# state fair



## Blueroan (Mar 6, 2010)

After a couple of worrying days with my largest wether I can tell you about my experience with our state fair.. Last Sunday, Tonya and I went about 3hrs drive to our state fair to watch the dairy goat competition. I really got to see many type of goats. I was surprised how small they were with exception of some Saanens. All of them were does so I was not familar with their conformation and normal size. Out of all the goats I saw, I only seen a few that I would consider breeding. I was really looking at the alpines. I asked the breeders questions about weights, they did not look like they weighed what they had told me and they looked short. One big saanen that I saw was huge laying there and when she stood up, I thought she was way to long. They had put her on the scale and she weighed 250lbs, I believe that because she looked thicker than my wethers. 
The obers were really small. One breeder showed me one of his largest does and stated that she was one of the largest ober does that he had ever seen. She looked small and only slightly larger than the others. At this point, I started to think, am I missing something. This is suppose to be the best we have to offer in the state. I guess I do not know what I am looking at. At this point, I thought I would find something to look at with some obscure breeder. Someone who has bred for size and bone structure and not dairy qualities. It was a good learning experience.


----------



## Jake Levi (Jun 9, 2011)

I would be looking into that big Saanen doe. I have never seen a doe that big. Did she have a bag and had she kidded? 

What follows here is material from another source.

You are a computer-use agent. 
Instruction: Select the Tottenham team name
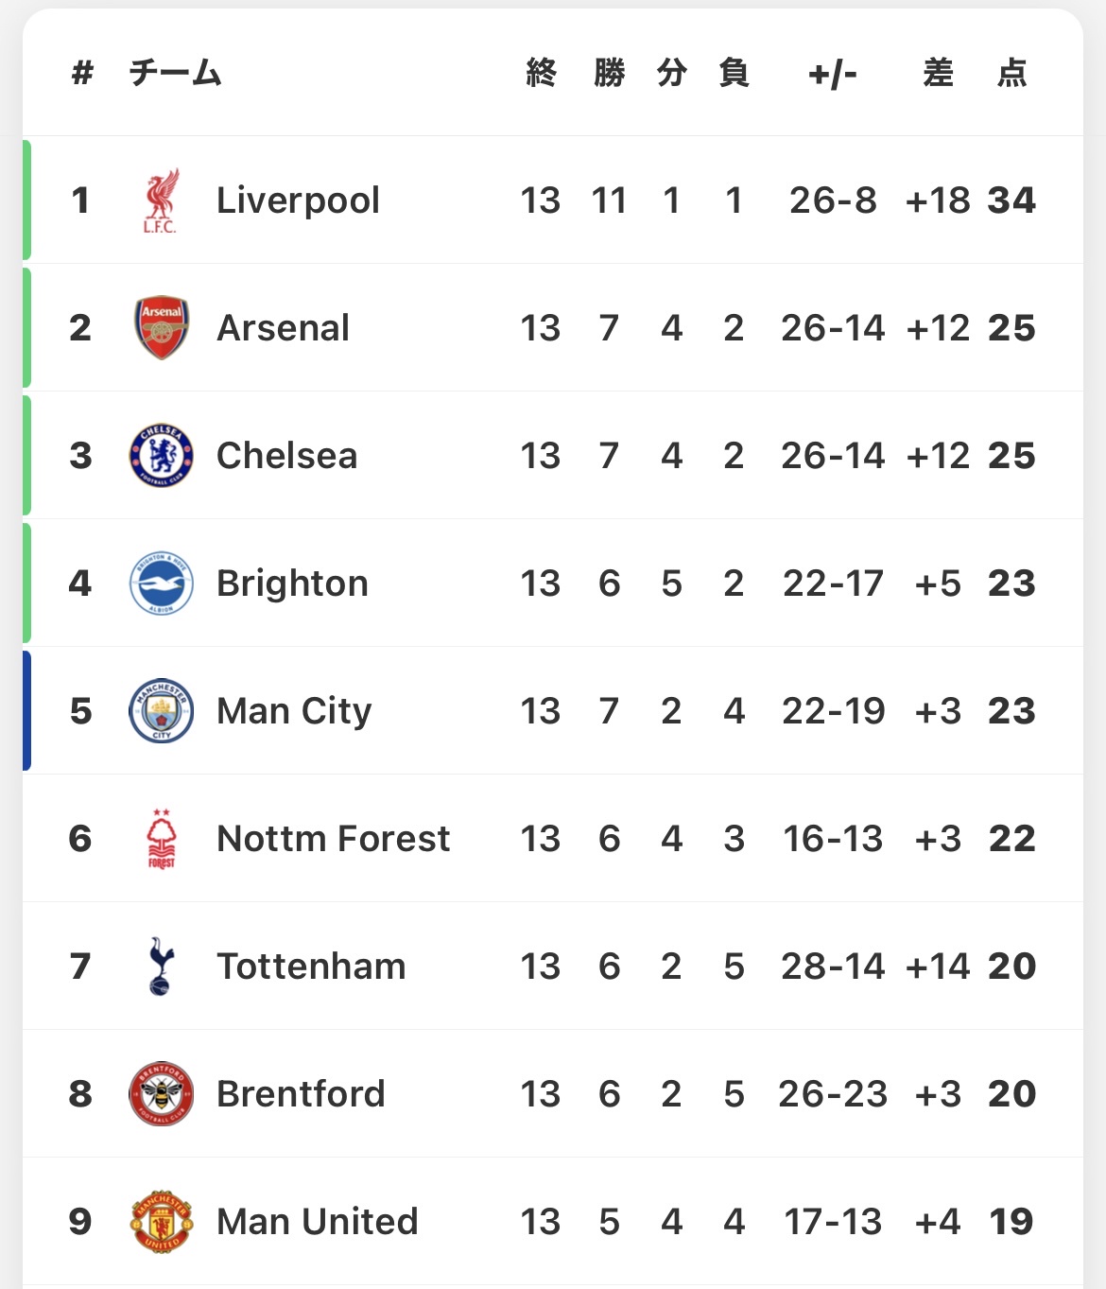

Check out the Lookout Point Kiko site on the breed thread here, they have some big herd sires, they could send you a kid by air, cost about what a dog would.


----------



## Blueroan (Mar 6, 2010)

I have a breeding pair on order from Carolyn for next year. I was just looking for a alpine doe to cross on the buck I am getting from Carolyn. I will probably just wait til the doe is of breeding age.


----------



## Rex (Nov 30, 2008)

I like short backs and long legs. I think the goats hold up better with a shorter back and get down the trail faster with long legs. Pasterns are also a MAJOR structural issue to look at when selecting pack stock. Short upright pasterns are definitely a must on any breeding stock.


----------



## idahonancy (Dec 13, 2008)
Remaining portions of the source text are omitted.